MRB: This is part of my senior thesis. I study social anthropology, and I’m writing about game hunting and how in South Africa in particular, it’s at the intersection between conservation, ecotourism, environmental governance, and issues like land ownership. Last year I met [the director of Harvard’s sensory ethnography lab] Lucien Castaing-Taylor. He was interested in my subject and helped me get a camera. It was my first time ever shooting film.
THC: Can you tell us more about what’s at stake about game hunting in South Africa?
MRB: Long story short, eighty percent of wildlife conservation in South Africa relies on privately held land. For most farmers, there needs to be economic values to the animals in order to encourage people to keep them on their land. Part of the animals’ value is classic photographic safari, but the other aspect is that there’s a large game hunting industry. It has been proven in several different studies that there does need to be this section of recreational hunting… and if these game hunts aren’t economically viable, we’ll end up not having as much land for conservation.
THC: Did you encounter any difficulty in getting consent from your subjects?
MRB: No. I am from the South… from an area where there are a lot of deer hunters. I came to this topic in part because of the lion event, where a lion was killed a couple summers ago, and people freaked out on Facebook. There was an overwhelming vilification of these hunters that didn’t understand. I knew that hunters believe in conservation and are not amoral characters. So I really sought to find out why people are so quick to condemn it and why it still continues. I didn’t really have difficulties [getting consent] because I positioned myself as someone who wants to problematize the overwhelming public opinion that what they are doing is bad, because it’s just not backed by conservation science at all.
THC: What’s your understanding of the concept of sensory ethnography?

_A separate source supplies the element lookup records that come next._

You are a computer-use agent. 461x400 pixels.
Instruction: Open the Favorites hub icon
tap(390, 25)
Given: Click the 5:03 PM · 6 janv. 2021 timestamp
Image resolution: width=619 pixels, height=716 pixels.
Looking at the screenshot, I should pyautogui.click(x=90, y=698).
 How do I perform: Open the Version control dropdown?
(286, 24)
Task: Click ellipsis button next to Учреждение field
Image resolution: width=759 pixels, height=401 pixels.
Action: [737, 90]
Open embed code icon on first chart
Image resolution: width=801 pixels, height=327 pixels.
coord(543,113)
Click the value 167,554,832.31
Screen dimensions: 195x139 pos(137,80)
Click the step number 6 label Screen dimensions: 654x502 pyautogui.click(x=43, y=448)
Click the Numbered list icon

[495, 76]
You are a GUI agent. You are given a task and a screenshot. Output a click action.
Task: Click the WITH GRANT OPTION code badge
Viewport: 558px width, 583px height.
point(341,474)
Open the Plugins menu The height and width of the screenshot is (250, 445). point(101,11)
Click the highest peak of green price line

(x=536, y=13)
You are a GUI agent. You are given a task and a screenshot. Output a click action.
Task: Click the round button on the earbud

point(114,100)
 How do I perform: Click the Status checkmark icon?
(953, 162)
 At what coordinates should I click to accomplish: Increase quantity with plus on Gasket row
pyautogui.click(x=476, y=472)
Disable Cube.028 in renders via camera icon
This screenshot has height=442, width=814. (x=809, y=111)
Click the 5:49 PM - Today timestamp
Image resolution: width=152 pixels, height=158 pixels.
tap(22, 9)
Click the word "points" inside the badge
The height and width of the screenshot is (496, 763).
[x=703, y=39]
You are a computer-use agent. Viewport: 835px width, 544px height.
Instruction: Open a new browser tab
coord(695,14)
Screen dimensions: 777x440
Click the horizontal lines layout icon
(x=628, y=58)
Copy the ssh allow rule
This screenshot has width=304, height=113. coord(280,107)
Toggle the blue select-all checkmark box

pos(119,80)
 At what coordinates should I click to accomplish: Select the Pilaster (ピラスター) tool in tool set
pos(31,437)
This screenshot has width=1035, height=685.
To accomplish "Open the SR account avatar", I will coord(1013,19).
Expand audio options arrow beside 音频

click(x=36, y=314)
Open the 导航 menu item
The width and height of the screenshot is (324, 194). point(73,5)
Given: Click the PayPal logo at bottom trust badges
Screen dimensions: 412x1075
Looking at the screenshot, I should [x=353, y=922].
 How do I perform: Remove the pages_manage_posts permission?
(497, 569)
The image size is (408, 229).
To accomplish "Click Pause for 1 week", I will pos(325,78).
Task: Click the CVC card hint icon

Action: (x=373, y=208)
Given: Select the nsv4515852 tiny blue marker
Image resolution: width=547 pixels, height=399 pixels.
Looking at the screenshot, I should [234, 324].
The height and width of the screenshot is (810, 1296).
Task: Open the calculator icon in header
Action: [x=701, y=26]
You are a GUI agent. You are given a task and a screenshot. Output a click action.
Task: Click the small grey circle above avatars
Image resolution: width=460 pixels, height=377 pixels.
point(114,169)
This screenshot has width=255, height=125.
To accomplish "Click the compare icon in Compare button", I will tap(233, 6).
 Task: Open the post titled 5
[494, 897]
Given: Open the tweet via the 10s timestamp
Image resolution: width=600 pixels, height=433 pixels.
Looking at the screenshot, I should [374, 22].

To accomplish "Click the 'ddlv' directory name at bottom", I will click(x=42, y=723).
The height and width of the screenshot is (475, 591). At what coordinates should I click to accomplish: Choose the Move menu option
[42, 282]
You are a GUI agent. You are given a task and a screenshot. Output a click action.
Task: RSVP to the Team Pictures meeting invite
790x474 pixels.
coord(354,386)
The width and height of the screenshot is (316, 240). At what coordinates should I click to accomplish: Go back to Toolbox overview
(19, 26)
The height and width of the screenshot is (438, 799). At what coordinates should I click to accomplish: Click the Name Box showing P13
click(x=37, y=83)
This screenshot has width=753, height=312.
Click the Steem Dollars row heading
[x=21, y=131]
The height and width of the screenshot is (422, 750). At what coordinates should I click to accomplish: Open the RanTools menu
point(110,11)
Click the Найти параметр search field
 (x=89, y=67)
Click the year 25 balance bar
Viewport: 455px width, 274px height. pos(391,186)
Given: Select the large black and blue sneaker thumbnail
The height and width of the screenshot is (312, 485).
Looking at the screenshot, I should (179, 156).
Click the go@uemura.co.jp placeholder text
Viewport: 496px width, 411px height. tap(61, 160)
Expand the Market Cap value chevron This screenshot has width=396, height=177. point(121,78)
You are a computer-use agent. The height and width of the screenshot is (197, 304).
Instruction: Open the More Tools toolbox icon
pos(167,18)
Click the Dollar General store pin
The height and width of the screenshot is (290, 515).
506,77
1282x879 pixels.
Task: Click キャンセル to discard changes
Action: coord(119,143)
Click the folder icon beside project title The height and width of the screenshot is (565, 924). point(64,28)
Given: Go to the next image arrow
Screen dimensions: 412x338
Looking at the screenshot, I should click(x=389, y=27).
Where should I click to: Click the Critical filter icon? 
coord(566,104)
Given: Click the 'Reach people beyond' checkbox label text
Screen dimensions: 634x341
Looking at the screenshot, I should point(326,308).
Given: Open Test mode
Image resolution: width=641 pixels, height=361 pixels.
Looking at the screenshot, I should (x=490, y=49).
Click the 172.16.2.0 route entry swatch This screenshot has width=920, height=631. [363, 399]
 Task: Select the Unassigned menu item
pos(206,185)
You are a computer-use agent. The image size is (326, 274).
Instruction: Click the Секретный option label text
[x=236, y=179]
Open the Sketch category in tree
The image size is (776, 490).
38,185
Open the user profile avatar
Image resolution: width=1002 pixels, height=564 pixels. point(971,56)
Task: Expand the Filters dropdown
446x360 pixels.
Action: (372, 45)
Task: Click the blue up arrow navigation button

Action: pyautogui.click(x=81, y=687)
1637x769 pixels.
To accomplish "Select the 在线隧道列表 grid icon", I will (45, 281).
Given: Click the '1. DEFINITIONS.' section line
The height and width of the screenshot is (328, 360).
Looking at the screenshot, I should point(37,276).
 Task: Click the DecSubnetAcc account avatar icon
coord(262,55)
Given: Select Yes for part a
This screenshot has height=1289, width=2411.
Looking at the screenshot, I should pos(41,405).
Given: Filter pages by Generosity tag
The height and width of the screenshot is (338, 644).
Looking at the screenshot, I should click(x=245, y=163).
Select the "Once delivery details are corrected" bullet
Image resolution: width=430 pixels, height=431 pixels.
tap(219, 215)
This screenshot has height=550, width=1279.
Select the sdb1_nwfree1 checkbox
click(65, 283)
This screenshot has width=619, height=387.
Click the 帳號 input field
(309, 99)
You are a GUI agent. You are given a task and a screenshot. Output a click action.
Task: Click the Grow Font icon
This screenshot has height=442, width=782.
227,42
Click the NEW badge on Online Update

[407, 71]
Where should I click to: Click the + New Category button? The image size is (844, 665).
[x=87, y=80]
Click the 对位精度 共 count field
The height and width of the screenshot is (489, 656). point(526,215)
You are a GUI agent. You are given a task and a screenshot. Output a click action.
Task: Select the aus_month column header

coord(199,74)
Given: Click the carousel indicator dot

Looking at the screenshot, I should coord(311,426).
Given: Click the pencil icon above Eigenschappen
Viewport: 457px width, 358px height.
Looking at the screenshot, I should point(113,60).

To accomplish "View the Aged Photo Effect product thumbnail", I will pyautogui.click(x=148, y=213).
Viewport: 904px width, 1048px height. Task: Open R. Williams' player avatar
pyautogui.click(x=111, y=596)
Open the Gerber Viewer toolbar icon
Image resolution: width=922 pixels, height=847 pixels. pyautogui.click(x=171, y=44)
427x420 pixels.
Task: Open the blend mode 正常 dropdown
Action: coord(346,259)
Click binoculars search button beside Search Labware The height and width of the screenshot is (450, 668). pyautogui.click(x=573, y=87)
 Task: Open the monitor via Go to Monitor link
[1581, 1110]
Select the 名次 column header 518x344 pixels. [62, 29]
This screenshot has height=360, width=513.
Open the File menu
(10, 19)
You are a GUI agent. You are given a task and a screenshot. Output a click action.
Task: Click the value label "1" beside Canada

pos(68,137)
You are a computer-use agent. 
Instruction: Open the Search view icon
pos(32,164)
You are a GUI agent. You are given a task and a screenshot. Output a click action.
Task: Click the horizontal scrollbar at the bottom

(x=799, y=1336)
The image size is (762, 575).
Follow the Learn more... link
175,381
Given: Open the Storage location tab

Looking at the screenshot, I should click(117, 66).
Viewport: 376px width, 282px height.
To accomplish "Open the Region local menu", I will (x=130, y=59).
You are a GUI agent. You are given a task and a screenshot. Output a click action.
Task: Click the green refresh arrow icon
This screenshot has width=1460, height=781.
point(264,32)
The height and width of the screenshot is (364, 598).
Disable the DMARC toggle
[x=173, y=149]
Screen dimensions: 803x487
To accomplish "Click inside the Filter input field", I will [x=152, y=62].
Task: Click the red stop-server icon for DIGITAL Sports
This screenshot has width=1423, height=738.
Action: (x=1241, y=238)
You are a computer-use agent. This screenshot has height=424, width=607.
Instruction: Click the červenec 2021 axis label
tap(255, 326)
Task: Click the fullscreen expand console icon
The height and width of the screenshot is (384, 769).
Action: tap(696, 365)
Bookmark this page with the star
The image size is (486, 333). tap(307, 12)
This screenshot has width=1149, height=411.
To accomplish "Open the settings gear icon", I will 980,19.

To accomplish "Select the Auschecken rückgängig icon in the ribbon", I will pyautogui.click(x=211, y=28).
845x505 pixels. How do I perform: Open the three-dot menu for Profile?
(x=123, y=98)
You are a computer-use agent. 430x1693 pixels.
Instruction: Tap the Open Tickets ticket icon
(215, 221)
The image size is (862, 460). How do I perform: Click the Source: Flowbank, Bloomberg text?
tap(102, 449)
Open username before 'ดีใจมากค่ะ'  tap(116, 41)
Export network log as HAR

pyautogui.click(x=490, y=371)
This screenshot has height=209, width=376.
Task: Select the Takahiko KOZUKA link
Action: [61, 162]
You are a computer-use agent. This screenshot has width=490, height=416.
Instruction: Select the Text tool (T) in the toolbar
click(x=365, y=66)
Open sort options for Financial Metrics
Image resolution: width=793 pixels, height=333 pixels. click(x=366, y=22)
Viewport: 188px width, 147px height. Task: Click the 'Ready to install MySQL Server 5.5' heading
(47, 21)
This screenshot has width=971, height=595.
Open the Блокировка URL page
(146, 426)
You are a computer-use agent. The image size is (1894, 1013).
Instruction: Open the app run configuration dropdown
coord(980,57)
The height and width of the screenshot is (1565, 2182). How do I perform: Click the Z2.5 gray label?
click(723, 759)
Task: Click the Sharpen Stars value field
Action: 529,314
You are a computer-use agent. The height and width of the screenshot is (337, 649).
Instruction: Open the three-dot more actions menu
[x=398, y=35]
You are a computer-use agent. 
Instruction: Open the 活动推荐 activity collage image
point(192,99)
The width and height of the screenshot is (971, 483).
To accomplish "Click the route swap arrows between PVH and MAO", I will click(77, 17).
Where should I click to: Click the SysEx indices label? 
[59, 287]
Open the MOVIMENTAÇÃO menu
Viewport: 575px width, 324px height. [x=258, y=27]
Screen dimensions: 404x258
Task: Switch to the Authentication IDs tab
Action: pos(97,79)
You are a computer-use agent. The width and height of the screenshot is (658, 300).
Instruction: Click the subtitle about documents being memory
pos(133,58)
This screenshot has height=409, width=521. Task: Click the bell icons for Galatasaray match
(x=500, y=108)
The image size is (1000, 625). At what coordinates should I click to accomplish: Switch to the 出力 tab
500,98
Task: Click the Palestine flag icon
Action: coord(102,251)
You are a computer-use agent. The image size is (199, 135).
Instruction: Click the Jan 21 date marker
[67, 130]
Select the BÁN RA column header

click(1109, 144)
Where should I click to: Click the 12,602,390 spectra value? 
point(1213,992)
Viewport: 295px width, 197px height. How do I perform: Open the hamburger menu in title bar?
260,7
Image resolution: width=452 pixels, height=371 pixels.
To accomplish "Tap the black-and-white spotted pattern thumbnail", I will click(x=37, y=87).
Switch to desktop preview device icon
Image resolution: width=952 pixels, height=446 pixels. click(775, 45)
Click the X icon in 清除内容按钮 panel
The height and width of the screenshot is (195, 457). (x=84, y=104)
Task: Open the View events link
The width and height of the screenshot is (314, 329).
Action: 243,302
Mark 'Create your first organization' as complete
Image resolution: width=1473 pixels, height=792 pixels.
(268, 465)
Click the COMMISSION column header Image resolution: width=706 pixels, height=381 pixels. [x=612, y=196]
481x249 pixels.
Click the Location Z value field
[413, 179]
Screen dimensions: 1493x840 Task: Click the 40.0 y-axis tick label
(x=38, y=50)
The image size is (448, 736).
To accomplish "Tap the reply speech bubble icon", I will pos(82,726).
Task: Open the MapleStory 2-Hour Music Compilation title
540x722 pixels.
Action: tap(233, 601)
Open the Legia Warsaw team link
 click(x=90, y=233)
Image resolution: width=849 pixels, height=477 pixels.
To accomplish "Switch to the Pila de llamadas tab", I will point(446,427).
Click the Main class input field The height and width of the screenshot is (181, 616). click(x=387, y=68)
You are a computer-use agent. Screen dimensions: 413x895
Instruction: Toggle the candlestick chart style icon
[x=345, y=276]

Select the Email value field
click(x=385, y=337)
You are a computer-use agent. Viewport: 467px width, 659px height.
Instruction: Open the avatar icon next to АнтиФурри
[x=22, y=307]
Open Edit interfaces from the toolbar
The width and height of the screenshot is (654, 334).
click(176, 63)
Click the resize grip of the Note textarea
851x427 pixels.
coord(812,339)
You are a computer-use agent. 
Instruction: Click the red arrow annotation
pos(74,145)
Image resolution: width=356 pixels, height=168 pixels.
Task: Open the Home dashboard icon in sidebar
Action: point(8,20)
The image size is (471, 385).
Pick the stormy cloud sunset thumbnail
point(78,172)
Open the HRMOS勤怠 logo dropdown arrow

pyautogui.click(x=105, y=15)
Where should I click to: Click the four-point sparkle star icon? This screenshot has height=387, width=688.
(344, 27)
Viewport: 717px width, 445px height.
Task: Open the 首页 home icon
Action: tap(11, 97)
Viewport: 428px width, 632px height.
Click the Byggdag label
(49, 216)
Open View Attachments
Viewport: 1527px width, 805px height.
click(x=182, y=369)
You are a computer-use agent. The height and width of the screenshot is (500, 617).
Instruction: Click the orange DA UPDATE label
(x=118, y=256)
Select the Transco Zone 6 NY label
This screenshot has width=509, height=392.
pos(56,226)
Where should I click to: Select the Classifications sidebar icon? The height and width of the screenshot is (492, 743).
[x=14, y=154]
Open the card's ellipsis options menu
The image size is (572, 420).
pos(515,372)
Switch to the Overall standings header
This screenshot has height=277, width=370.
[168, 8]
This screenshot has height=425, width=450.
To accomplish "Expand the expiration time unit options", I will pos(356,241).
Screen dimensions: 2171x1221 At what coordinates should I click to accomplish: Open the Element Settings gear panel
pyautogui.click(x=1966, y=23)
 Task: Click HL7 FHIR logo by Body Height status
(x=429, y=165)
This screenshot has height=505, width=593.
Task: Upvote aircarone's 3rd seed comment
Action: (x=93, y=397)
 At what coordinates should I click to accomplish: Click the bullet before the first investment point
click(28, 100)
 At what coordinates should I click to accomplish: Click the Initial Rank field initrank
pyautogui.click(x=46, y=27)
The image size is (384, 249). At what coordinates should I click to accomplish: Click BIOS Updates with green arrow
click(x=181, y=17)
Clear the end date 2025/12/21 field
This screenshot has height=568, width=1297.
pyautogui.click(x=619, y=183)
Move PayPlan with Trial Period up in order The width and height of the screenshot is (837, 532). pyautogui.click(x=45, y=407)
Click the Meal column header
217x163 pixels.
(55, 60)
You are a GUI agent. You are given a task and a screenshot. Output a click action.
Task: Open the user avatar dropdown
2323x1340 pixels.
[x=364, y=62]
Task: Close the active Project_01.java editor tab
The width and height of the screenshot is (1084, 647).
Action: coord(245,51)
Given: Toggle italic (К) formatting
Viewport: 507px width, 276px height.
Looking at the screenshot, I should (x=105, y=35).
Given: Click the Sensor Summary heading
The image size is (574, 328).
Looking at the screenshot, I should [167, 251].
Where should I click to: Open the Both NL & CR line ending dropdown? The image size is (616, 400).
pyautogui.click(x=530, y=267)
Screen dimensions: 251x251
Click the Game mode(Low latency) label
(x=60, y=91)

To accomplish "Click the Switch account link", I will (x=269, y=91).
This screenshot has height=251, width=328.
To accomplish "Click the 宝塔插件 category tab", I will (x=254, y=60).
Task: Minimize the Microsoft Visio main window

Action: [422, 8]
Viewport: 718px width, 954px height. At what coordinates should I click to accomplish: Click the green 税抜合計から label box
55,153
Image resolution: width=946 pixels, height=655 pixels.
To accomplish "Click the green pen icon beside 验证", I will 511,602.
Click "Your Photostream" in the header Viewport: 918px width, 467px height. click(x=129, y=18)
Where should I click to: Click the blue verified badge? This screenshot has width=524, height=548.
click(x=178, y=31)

MRB: Sensory ethnography has many interpretations depending on who is approaching the subject. A filmmaker will definitely approach the subject differently from an anthropologist, and what’s interesting about the class is that they do strive to make it half film students, half anthropology students. It is a way to present an idea with an experience that I don’t think I can do discursively. For me it means not only a way to represent my own experiences, but also a way to make it accessible to an audience beyond those that will read my thesis. I really focus on the ethnography aspect of the film, meaning emphasis is placed on spending a lot of time with subjects in order to better empathize with their practices, or at least understand them better than if you were just there filming for one day.